In addition to mice and NHPs, the ChAdOx1 nCoV-19 vaccine was also tested in ferrets. In ferrets, the vaccine was reported to induce neutralizing antibodies against both the original Wuhan-Hu-1 strain of SARS-CoV-2 and the D614G variant and reduce viral shedding of SARSCoV-2 following challenge (67).
Though the single-dose intramuscular (IM) vaccination with ChAdOx1 nCoV-19 was sufficient to partially protect NHPs and ferrets, the prime-boost program induced significantly stronger humoral immune responses and this regimen, with two doses 28 days apart, advanced to clinical trials and now to conditional approval by the EMA, WHO, and other regulatory agencies (51).
Ad5-nCoV (CanSino)
The Ad5-nCoV vaccine, similar to the ChAdOx1 nCoV-19 vaccine, encodes the full-length, mammalian-expression-codon-optimized Spike with a tPA signal peptide (68). This vaccine reportedly induced robust Spike-specific binding antibodies as well as neutralizing antibodies via both IM and intranasal (IN) administration and induced IFNγ-, TNFα-, or IL-2-producing CD8+ T cells in mice via IM administration (68). The lungs of both IMand IN-vaccinated mice were completely protected from mouse-adapted SARS-CoV-2 upon evaluation 3 or 5 days post infection. The murine nasal turbinate was completely protected in the IN group, whereas it was only partially protected in the IM group. In ferrets, the Ad5-nCoV vaccine was similarly immunogenic via either IM or IN administration and resulted in complete (IN) or partial (IM) upper respiratory tract protection against infection upon challenge with SARS-CoV-2 virus (68). Both the IN and IM versions of this vaccine were pursued in clinical trials, which have led to conditional approval of the IM-administered vaccine by the Chinese National Medical Products Administration.
Gam-COVID-Vac or Sputnik V (Gamaleya Research Institute)
The Gam-COVID-Vac vaccine, also referred to as Sputnik V, is a two-dose regimen of two different nonreplicating Ad vectors (Ad26 and Ad5) each encoding the full-length Spike gene from SARS-CoV-2 (69). Previous work in NHPs demonstrated that Ad26 induces polyfunctional cellular immune responses, which can be boosted by a subsequent Ad5 immunization.
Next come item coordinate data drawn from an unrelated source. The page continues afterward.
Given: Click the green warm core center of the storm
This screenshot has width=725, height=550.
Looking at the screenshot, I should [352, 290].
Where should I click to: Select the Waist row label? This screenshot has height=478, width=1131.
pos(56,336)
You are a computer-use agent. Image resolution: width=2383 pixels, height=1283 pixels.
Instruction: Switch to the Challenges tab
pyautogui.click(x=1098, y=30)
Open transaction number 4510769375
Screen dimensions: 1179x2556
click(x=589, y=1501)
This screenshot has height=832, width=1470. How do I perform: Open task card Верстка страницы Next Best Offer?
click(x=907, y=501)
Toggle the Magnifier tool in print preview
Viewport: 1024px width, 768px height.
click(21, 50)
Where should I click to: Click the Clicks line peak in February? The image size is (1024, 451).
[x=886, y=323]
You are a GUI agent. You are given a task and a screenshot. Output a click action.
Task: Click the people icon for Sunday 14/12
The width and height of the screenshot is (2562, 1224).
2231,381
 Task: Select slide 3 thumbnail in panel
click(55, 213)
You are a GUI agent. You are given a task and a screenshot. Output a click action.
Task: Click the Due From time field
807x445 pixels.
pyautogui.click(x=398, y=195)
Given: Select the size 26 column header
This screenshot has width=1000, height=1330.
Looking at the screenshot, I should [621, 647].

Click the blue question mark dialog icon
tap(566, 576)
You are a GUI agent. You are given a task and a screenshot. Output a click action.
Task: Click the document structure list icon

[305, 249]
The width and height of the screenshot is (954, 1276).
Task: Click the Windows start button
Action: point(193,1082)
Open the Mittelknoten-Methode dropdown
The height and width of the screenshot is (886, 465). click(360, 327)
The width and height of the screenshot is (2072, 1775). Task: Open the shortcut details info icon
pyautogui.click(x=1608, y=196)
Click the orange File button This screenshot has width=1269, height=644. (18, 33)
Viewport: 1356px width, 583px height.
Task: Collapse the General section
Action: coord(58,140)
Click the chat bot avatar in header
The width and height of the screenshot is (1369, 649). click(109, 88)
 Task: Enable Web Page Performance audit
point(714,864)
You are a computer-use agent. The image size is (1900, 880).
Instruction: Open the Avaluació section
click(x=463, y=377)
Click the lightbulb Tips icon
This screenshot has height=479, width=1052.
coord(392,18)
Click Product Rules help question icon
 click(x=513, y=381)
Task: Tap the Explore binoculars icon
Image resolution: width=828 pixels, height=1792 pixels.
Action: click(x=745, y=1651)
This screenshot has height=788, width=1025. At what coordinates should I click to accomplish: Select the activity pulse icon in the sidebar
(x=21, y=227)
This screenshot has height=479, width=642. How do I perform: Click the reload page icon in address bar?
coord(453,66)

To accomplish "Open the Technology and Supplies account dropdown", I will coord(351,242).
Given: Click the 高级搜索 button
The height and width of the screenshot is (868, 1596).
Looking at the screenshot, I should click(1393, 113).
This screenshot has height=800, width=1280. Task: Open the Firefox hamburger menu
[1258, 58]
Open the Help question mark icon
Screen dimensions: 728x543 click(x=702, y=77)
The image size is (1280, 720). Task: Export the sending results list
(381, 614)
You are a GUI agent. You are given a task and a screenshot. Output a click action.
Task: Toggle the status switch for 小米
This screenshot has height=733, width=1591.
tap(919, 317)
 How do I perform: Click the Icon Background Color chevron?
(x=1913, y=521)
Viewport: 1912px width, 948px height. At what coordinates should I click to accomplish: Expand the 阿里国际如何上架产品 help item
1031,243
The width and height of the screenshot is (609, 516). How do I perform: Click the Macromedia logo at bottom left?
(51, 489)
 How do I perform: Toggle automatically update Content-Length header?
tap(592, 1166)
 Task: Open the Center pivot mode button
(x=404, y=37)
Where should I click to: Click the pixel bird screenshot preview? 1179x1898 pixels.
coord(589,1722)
These and other heterologous Ad prime-boost data in NHPs support this regimen (70). No preclinical data have been published for the Gam-COVID-Vac vaccine, although clinical studies reference unpublished preclinical data in NHPs and hamsters, including induction of cellular and humoral immune responses that protected NHPs from infection and immunosuppressed hamsters from death due to SARS-CoV-2 infection (69). These data supported the clinical dosage for the first-in-human and later-stage trials, which led to conditional approval by the Russian Ministry of Health (69).
PHASE I/II: SAFETY AND IMMUNOGENICITY TRIALS
Each of the Ad-vectored vaccines discussed here was evaluated in first-in-human trials (phase I/II) to evaluate its safety, dosage, and immunogenicity.
Ad26.COV2.S ( Janssen/Johnson & Johnson)
Ad26.COV2.S was reported to be safe and immunogenic in September 2020 (37, 38). The phase I/II trial tested two doses, 1 × 1011 and 5 × 1010 viral particles (VP), either as a single-shot or as a two-shot vaccine with the boost 8 weeks later, in healthy individuals aged 18–55 and over 65. In both cohorts, the vaccine was found to induce Spike-specific binding and neutralizing antibodies by day 29 after the initial dose and antigen-specific CD8+ and Th1 CD4+ T cells by day 15 post vaccination (37).
In a 25-participant subset of the 18–55-year-old cohort, Spike and RBD-binding antibodies were detected in vaccine recipients as early as day 8 after the initial vaccine dose, quickly followed by detectable neutralizing antibodies at day 15 (38). These antibodies were shown to be multifunctional via antibody-dependent complement deposition (ADCD), antibody-dependent neutrophil phagocytosis (ADNP), antibody-dependent cellular phagocytosis (ADCP), and antibody dependent natural killer cell activation (ADNKA) in addition to the neutralizing activity and were sustained through at least day 71 post vaccination. The Ad26 vector also elicited neutralizing antibodies against itself in most of the participants after one dose and in all of the participants who received two doses after the second dose (38). These data led to the initiation of a phase III trial to assess the efficacy of one dose at 5 × 1010 VP, since this regimen was robustly immunogenic and minimal differences were seen in the higher-dose or boosted groups (37, 38).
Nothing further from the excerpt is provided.